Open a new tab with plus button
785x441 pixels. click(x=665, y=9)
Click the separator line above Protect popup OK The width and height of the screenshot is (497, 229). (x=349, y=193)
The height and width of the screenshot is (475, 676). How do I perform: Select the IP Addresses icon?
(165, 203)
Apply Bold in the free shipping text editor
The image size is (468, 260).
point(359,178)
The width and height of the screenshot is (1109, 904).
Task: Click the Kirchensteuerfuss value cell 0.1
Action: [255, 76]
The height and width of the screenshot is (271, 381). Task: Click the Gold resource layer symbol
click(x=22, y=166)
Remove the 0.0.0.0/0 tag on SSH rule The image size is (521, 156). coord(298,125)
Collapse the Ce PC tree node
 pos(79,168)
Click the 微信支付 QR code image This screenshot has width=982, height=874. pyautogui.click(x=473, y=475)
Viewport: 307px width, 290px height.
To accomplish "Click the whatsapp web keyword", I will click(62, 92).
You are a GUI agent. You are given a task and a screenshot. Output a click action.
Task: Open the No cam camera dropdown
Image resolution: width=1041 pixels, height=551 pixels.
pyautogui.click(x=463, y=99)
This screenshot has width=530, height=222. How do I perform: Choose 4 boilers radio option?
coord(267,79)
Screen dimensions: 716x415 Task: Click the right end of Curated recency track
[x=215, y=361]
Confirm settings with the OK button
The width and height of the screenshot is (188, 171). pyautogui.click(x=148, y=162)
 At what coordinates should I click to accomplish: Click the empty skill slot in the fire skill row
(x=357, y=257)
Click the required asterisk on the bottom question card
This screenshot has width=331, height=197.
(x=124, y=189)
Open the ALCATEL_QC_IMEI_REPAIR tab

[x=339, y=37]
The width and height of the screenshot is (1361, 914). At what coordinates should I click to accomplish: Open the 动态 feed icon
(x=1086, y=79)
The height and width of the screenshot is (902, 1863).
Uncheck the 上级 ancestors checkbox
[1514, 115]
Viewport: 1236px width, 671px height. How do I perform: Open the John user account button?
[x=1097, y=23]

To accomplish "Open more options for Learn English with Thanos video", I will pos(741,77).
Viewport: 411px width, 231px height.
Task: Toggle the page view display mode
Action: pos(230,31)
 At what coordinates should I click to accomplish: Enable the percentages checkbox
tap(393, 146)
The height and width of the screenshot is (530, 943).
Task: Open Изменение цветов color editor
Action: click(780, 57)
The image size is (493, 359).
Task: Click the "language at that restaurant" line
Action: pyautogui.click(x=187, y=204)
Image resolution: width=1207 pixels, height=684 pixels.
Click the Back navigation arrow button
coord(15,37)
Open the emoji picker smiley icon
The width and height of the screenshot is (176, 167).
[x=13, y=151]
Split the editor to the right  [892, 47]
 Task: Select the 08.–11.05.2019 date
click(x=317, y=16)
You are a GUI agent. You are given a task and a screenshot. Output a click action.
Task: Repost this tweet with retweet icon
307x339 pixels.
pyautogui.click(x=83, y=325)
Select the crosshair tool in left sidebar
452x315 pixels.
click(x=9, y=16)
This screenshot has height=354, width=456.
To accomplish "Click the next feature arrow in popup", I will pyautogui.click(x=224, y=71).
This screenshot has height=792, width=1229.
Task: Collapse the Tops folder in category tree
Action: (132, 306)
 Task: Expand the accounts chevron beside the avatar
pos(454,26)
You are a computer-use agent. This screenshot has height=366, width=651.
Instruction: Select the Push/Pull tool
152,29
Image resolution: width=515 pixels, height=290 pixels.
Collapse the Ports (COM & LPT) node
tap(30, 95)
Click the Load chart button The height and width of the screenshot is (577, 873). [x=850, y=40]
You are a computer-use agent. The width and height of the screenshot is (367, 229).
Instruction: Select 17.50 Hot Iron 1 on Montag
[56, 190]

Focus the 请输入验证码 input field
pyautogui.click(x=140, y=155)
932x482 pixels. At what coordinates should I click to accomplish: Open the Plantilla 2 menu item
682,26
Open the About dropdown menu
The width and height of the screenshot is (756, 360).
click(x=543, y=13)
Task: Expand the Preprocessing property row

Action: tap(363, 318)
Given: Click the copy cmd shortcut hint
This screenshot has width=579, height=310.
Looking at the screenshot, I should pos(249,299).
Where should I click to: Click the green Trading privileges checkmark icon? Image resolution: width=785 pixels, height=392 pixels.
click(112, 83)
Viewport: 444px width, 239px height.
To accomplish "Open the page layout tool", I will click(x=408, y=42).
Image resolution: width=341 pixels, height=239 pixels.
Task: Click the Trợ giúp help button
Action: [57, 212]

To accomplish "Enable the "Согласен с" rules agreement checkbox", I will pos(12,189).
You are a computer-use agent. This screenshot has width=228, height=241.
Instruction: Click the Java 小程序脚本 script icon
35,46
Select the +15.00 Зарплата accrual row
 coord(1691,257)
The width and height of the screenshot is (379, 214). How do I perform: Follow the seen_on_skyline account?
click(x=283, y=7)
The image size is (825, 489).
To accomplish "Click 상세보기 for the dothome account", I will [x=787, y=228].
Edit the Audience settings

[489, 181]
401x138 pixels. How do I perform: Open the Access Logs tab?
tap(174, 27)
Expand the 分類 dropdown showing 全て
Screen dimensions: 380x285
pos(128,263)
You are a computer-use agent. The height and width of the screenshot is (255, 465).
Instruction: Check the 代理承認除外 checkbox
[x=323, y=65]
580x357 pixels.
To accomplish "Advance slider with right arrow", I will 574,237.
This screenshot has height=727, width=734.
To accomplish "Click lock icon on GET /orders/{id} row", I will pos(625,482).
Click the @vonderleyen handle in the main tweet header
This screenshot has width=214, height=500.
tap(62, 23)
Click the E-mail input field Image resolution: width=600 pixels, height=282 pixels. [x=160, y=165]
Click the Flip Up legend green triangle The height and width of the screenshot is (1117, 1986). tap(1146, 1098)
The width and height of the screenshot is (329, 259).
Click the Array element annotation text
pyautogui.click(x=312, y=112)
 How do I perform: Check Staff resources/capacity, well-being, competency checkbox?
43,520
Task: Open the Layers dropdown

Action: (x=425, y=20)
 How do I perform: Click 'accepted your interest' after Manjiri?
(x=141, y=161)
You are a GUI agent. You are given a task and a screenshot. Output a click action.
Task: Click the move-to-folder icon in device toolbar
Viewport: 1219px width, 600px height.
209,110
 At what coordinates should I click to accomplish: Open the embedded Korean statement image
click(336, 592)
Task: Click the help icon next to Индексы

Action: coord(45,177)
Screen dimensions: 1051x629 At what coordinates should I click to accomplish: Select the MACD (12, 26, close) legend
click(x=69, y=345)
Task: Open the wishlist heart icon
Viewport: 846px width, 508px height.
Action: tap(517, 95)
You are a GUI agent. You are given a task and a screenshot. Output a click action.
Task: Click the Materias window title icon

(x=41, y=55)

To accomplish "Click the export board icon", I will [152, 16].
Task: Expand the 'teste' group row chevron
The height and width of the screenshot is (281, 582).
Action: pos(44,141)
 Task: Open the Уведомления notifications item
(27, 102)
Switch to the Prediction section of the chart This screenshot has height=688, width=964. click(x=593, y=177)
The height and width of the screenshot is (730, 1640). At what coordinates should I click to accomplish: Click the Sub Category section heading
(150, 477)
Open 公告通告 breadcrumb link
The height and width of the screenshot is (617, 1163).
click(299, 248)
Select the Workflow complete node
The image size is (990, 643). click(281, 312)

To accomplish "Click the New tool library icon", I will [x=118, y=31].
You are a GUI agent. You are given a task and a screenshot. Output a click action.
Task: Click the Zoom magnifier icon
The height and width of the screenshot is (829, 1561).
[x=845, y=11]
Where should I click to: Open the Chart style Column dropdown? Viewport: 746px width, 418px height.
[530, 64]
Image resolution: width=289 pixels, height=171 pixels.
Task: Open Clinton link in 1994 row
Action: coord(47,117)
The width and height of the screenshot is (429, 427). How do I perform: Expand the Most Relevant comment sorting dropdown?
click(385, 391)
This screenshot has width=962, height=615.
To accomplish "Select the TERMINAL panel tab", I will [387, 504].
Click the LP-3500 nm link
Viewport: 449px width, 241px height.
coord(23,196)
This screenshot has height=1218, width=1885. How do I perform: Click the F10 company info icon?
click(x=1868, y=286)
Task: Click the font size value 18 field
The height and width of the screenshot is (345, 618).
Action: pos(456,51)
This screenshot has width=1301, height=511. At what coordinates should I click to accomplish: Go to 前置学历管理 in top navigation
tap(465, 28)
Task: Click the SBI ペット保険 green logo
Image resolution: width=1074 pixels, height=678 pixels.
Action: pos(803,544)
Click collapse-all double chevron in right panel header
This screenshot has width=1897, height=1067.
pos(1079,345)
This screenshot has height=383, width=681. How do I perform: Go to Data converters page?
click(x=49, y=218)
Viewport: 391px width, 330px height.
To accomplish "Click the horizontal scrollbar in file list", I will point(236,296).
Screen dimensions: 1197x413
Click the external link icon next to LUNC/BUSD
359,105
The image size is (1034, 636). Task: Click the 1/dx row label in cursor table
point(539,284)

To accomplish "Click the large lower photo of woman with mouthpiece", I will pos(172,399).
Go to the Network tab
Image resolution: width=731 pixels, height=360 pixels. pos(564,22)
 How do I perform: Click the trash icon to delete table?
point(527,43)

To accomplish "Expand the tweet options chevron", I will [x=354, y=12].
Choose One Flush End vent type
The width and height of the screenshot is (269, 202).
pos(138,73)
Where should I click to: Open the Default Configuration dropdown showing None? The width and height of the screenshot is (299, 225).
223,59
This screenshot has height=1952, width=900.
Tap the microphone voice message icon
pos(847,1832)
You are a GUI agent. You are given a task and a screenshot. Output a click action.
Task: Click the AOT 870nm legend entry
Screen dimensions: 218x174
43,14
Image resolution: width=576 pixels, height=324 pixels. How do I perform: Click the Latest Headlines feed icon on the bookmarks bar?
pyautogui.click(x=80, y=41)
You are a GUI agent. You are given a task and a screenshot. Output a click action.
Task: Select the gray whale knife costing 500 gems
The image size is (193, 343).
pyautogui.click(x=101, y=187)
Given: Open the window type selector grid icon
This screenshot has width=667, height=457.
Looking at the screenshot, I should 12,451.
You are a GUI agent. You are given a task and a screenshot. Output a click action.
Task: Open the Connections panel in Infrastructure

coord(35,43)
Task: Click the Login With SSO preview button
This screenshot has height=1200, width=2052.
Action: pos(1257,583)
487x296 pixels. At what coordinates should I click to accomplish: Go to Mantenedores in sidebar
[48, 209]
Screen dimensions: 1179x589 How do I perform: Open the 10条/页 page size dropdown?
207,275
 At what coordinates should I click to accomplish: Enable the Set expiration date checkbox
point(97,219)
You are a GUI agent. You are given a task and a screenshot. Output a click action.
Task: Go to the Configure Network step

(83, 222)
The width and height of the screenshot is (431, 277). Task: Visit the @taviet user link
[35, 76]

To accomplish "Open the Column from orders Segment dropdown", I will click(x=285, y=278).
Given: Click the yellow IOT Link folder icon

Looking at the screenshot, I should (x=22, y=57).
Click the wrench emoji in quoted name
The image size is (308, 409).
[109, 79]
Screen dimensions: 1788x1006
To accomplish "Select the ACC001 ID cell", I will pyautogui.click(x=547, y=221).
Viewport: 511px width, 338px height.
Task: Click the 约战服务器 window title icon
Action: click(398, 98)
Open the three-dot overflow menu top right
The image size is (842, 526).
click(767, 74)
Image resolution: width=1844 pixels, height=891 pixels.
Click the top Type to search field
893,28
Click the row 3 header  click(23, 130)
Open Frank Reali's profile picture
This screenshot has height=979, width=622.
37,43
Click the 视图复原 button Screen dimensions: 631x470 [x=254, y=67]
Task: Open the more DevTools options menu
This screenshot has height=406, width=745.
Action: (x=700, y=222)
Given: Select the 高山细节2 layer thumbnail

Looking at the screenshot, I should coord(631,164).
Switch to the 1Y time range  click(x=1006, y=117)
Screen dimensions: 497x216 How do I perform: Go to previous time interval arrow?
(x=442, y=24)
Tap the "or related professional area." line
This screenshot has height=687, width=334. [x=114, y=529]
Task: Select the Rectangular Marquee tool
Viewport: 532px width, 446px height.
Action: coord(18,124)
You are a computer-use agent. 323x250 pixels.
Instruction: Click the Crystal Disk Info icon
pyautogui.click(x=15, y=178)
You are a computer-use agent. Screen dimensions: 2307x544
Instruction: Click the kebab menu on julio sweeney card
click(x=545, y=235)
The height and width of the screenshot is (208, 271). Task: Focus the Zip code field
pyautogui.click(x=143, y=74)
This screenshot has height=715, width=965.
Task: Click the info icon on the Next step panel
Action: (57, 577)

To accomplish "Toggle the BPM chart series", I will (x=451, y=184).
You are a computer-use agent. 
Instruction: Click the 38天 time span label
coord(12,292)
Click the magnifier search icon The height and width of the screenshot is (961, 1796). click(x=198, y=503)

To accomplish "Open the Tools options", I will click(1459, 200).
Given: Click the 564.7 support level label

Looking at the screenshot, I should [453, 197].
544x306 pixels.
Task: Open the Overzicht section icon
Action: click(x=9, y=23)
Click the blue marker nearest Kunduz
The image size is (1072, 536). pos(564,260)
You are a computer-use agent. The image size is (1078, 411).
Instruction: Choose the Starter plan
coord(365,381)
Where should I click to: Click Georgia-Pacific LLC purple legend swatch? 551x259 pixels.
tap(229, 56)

· · · · · · ·

*Given exercise*:
Locate every row above that contains the word "arrow", and copy each of those rows in full.

*Finished exercise*:
Click the Back navigation arrow button
To accomplish "Click the next feature arrow in popup", I will pyautogui.click(x=224, y=71).
To accomplish "Advance slider with right arrow", I will 574,237.
Screen dimensions: 497x216 How do I perform: Go to previous time interval arrow?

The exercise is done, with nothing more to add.